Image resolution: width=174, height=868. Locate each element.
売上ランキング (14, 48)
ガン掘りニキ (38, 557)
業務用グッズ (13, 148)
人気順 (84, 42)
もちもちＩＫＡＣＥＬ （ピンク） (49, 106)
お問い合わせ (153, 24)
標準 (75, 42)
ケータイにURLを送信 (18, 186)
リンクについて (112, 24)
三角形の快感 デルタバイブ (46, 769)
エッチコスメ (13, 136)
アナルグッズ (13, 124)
■ ■ ■ ■
Short exercise: Convert the lines above into a JSON list of strings, one string per line, leaving out any blank lines.

Solved exercise:
[
  "Image resolution: width=174, height=868. Locate each element.",
  "売上ランキング (14, 48)",
  "ガン掘りニキ (38, 557)",
  "業務用グッズ (13, 148)",
  "人気順 (84, 42)",
  "もちもちＩＫＡＣＥＬ （ピンク） (49, 106)",
  "お問い合わせ (153, 24)",
  "標準 (75, 42)",
  "ケータイにURLを送信 (18, 186)",
  "リンクについて (112, 24)",
  "三角形の快感 デルタバイブ (46, 769)",
  "エッチコスメ (13, 136)",
  "アナルグッズ (13, 124)"
]